**EXERCISE DETAILS**
Here is a block of records. Copy every line in it that includes "screenshot".

─── DATA SHOWN ───

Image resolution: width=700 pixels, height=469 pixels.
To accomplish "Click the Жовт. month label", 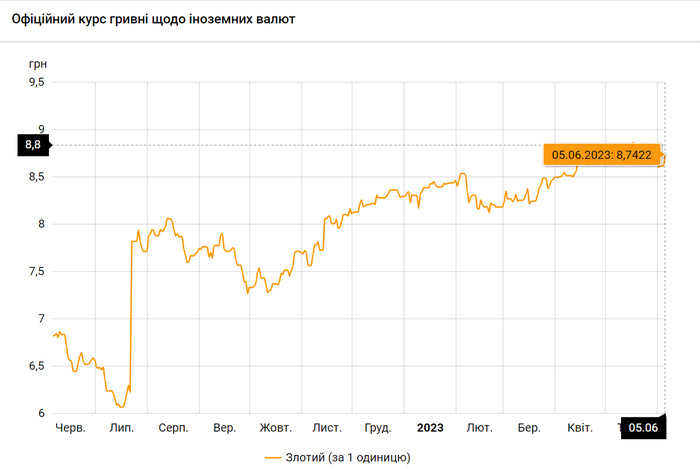I will tap(276, 428).
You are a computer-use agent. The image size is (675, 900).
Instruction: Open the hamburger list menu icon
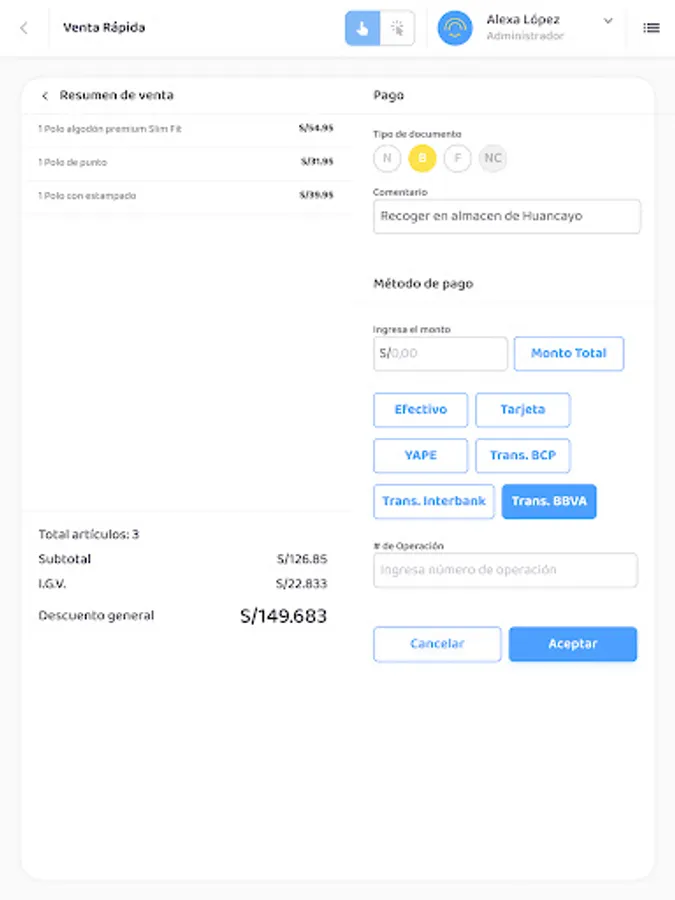point(651,28)
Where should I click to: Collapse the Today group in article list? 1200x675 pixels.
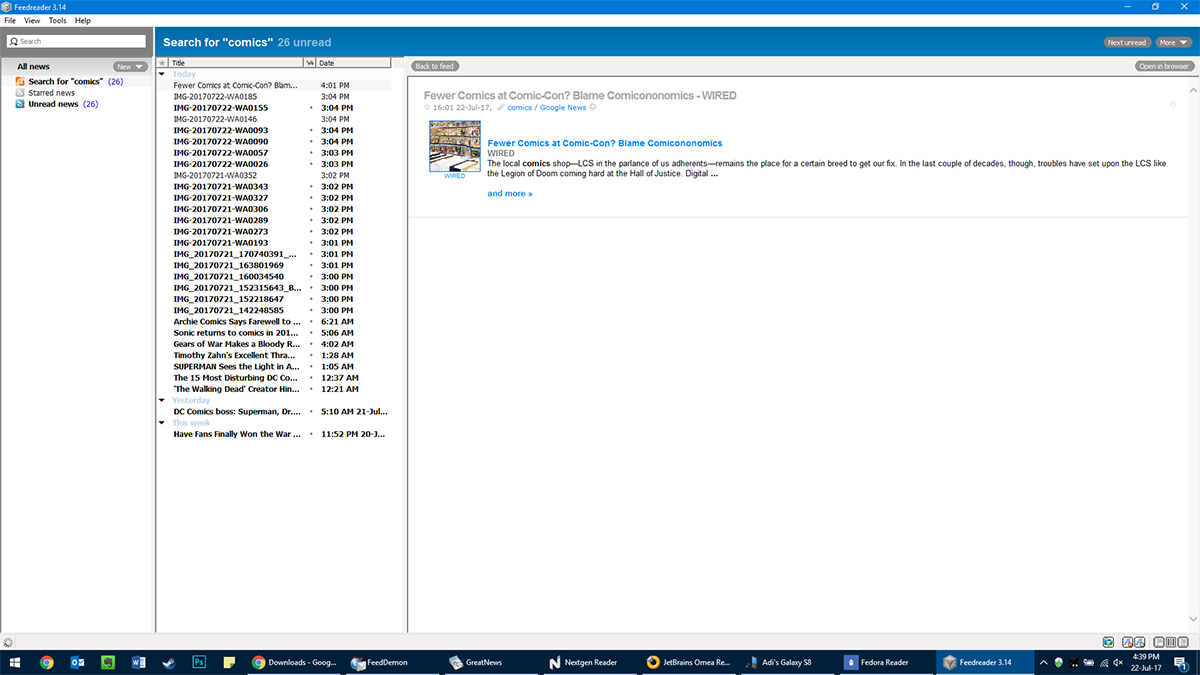[x=163, y=74]
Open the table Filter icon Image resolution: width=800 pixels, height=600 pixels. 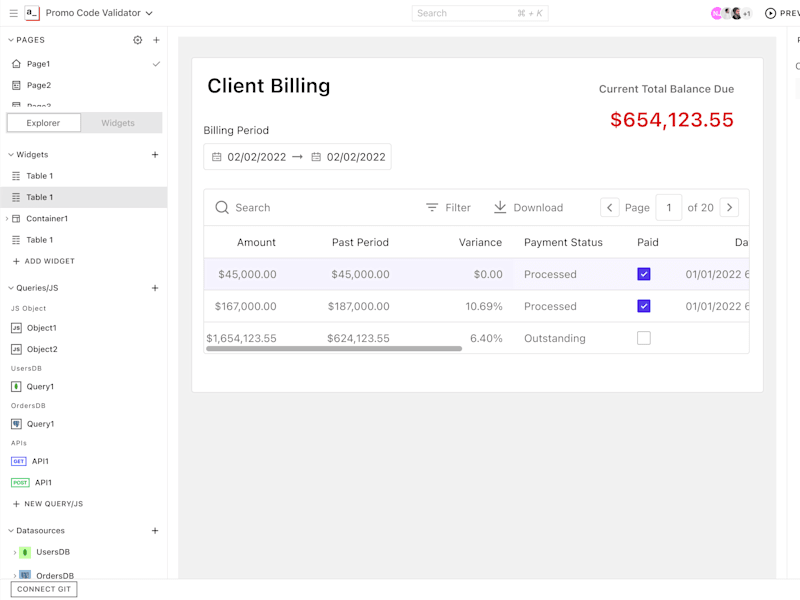pyautogui.click(x=432, y=207)
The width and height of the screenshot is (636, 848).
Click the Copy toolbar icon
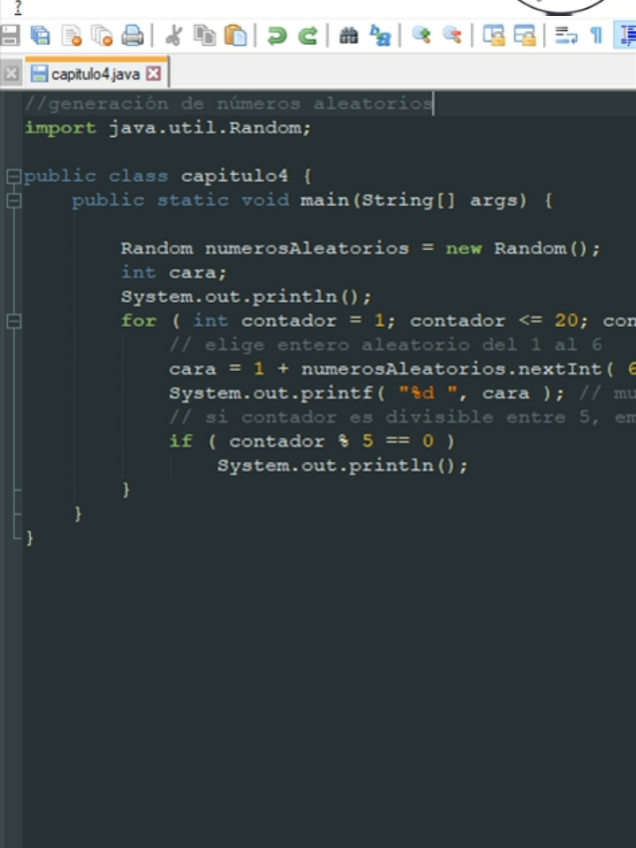[204, 36]
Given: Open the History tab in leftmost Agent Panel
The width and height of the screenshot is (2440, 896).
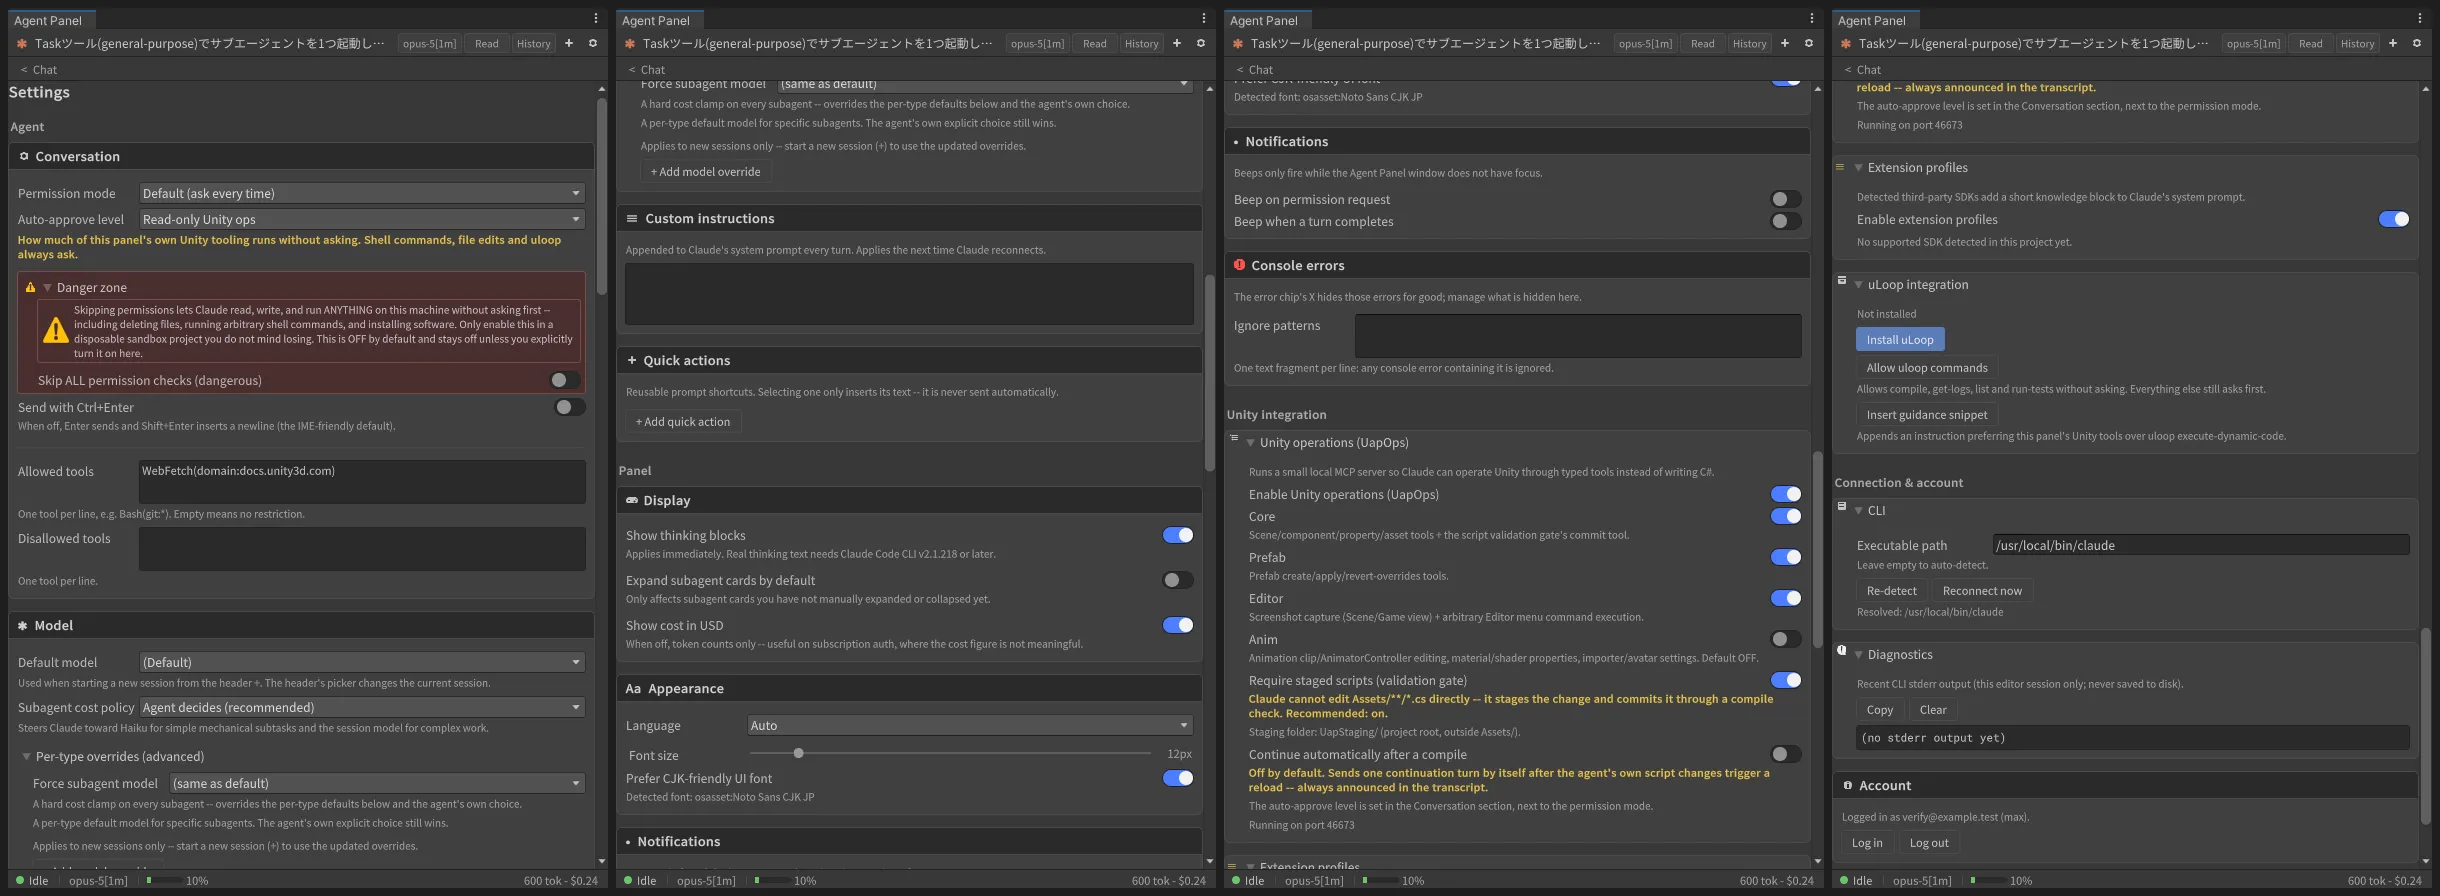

───

**EXERCISE RESULT**
The width and height of the screenshot is (636, 848).
The width and height of the screenshot is (2440, 896).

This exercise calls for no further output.